▶ _TASK PROMPT_: Rewrite the lines from the one containing "You are a computer-use agent. This" through the last line, requests included, offsetting each click coordinate in the answers by 147. Omit the pictures.

▶ _SOURCE RECORDS_:

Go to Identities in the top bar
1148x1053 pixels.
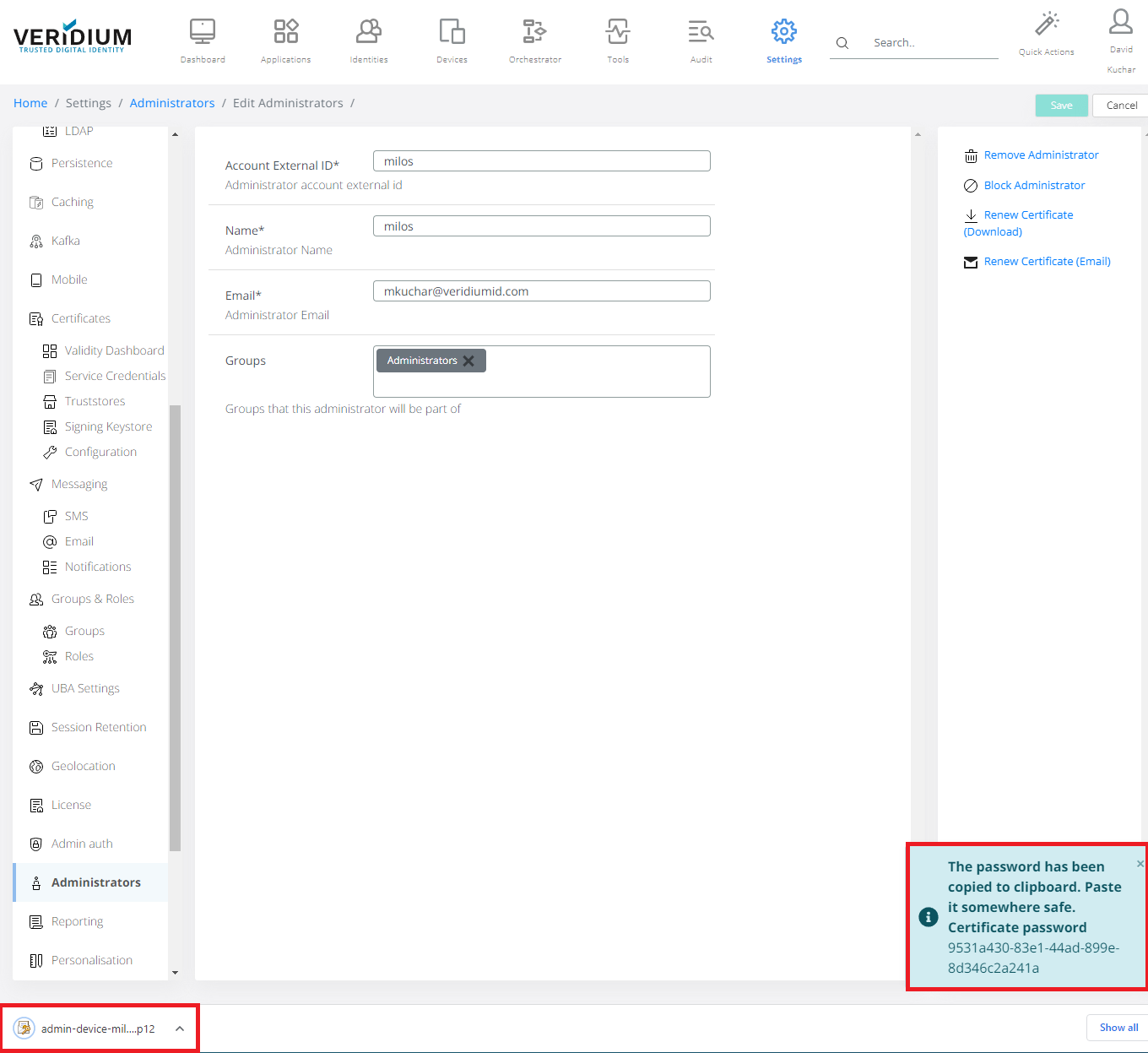pyautogui.click(x=369, y=32)
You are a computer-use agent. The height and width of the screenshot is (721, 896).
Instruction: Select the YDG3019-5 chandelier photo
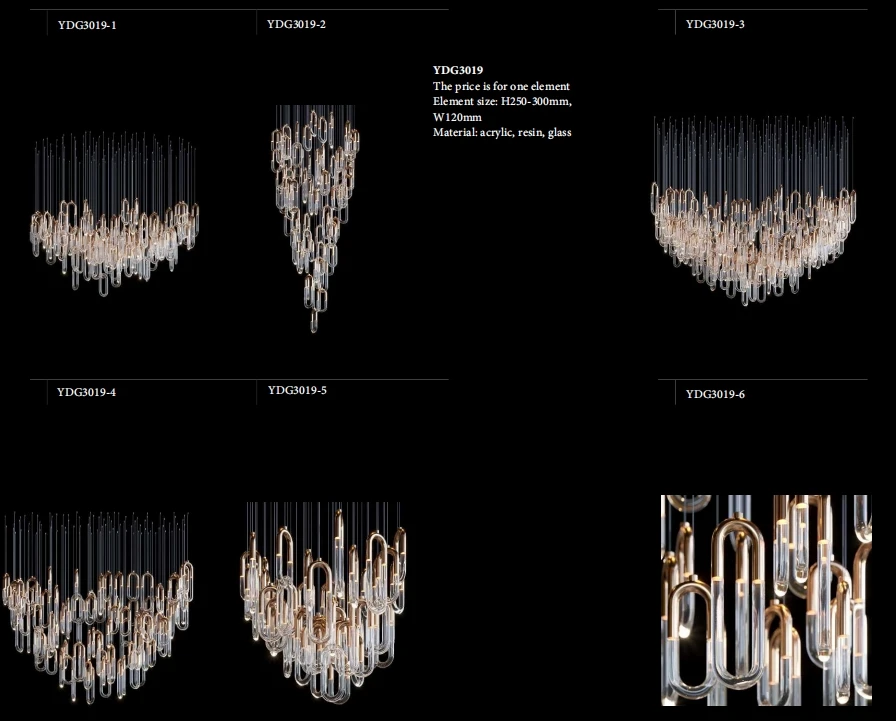tap(323, 595)
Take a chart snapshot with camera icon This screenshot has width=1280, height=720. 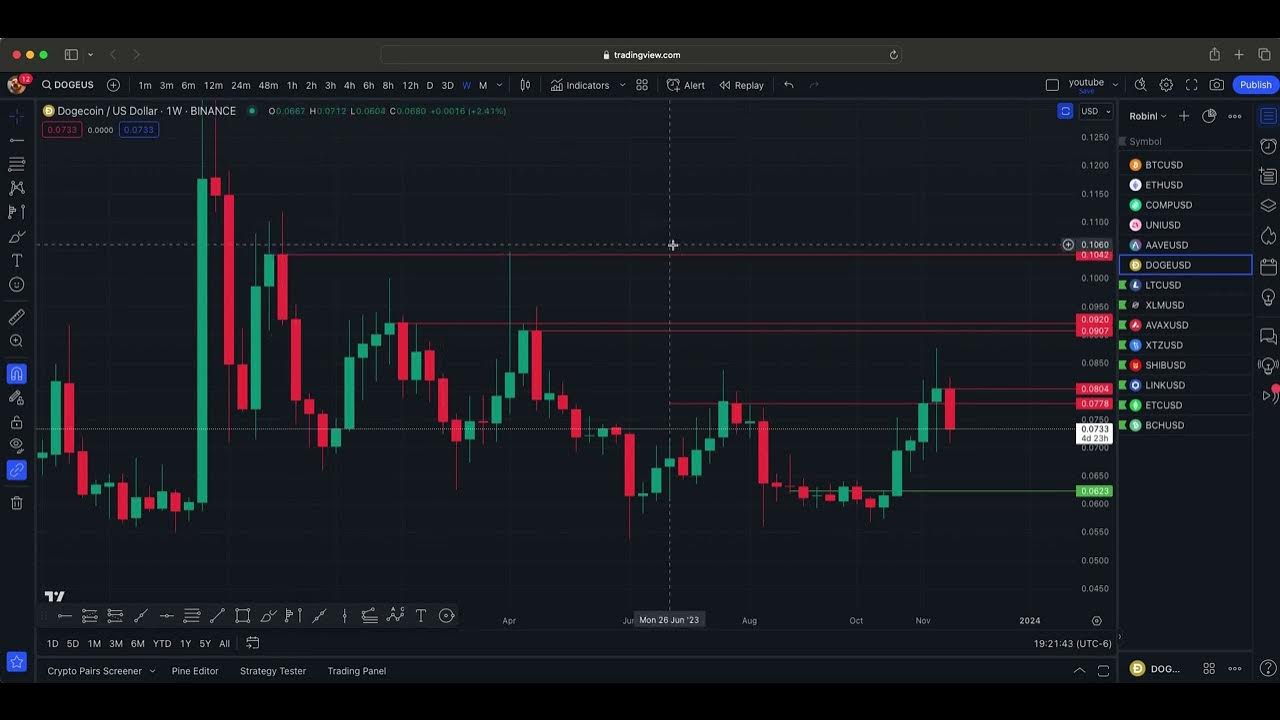[1216, 85]
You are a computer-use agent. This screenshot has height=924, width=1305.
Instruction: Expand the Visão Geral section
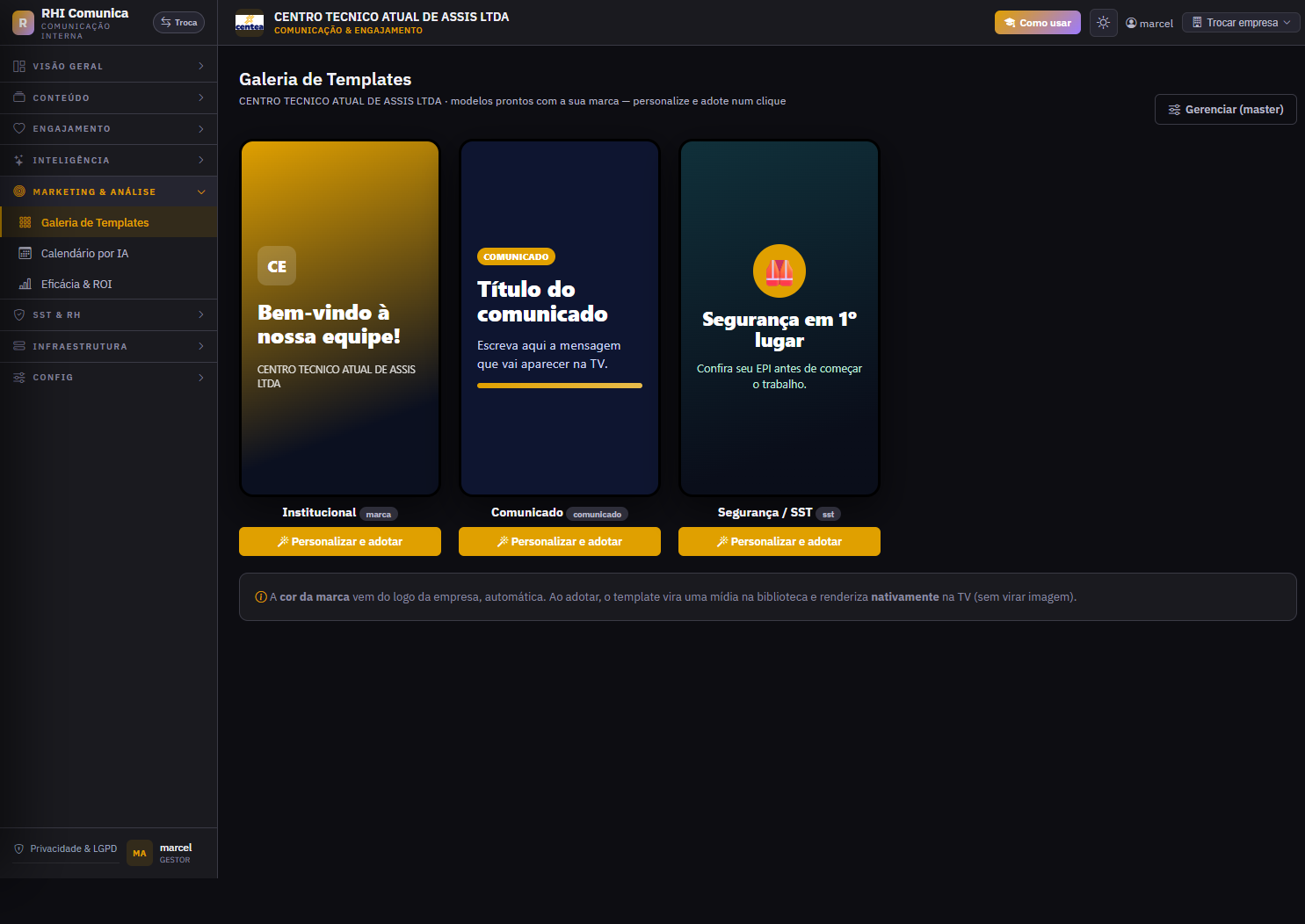pos(109,66)
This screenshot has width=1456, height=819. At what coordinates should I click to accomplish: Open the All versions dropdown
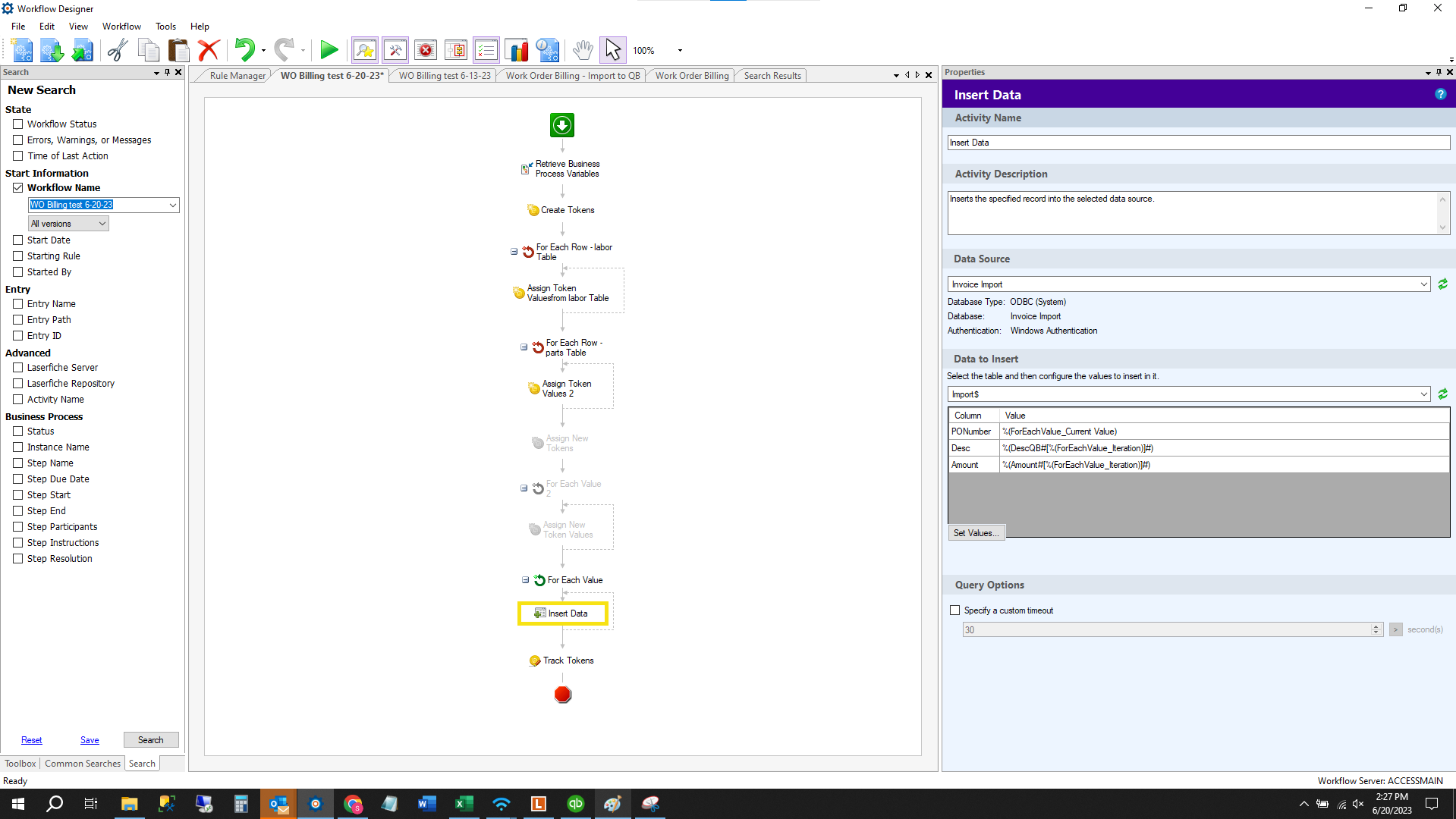[x=68, y=224]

▶ _ANSWER BELOW_:
You are a computer-use agent. This screenshot has height=924, width=1305.
Instruction: Expand the Visão Geral section
pos(256,213)
This screenshot has width=1456, height=819. At what coordinates should I click to accomplish: Open the All versions dropdown
[x=215, y=371]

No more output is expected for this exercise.